Retype the entries in full, exactly.

*** Given data ***

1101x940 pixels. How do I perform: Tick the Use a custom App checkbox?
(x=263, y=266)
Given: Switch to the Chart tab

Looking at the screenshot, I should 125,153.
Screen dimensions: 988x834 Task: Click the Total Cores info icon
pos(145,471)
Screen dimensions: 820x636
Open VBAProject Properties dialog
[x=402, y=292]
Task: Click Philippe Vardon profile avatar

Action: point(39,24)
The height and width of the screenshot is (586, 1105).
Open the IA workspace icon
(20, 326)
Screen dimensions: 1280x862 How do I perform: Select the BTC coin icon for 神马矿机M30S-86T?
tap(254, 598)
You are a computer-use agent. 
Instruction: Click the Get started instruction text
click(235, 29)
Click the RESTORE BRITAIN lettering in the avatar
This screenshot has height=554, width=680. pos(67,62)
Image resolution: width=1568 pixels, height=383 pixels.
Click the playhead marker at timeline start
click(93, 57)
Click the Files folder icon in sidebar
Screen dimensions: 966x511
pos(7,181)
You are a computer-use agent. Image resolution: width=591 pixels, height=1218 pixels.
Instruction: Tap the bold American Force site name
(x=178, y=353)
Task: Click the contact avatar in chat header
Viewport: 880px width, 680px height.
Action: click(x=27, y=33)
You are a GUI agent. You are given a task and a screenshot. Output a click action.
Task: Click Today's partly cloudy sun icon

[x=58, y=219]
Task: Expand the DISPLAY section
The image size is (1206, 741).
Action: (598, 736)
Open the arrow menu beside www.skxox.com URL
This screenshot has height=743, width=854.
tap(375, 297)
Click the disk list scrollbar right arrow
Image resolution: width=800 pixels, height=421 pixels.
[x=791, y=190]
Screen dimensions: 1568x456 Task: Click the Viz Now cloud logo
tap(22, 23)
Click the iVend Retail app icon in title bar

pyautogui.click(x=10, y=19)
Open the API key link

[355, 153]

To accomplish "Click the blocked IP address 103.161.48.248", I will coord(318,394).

*** End of Given data ***

--- Response area ---
1101x940 pixels. How do I perform: Tick the Use a custom App checkbox?
(x=263, y=266)
Given: Switch to the Chart tab

Looking at the screenshot, I should 125,153.
Screen dimensions: 988x834 Task: Click the Total Cores info icon
pos(145,471)
Screen dimensions: 820x636
Open VBAProject Properties dialog
[x=402, y=292]
Task: Click Philippe Vardon profile avatar

Action: point(39,24)
The height and width of the screenshot is (586, 1105).
Open the IA workspace icon
(20, 326)
Screen dimensions: 1280x862 How do I perform: Select the BTC coin icon for 神马矿机M30S-86T?
tap(254, 598)
You are a computer-use agent. 
Instruction: Click the Get started instruction text
click(235, 29)
Click the RESTORE BRITAIN lettering in the avatar
This screenshot has height=554, width=680. pos(67,62)
Image resolution: width=1568 pixels, height=383 pixels.
Click the playhead marker at timeline start
click(93, 57)
Click the Files folder icon in sidebar
Screen dimensions: 966x511
pos(7,181)
You are a computer-use agent. Image resolution: width=591 pixels, height=1218 pixels.
Instruction: Tap the bold American Force site name
(x=178, y=353)
Task: Click the contact avatar in chat header
Viewport: 880px width, 680px height.
Action: click(x=27, y=33)
You are a GUI agent. You are given a task and a screenshot. Output a click action.
Task: Click Today's partly cloudy sun icon

[x=58, y=219]
Task: Expand the DISPLAY section
The image size is (1206, 741).
Action: (598, 736)
Open the arrow menu beside www.skxox.com URL
This screenshot has height=743, width=854.
tap(375, 297)
Click the disk list scrollbar right arrow
Image resolution: width=800 pixels, height=421 pixels.
[x=791, y=190]
Screen dimensions: 1568x456 Task: Click the Viz Now cloud logo
tap(22, 23)
Click the iVend Retail app icon in title bar

pyautogui.click(x=10, y=19)
Open the API key link

[355, 153]

To accomplish "Click the blocked IP address 103.161.48.248", I will coord(318,394).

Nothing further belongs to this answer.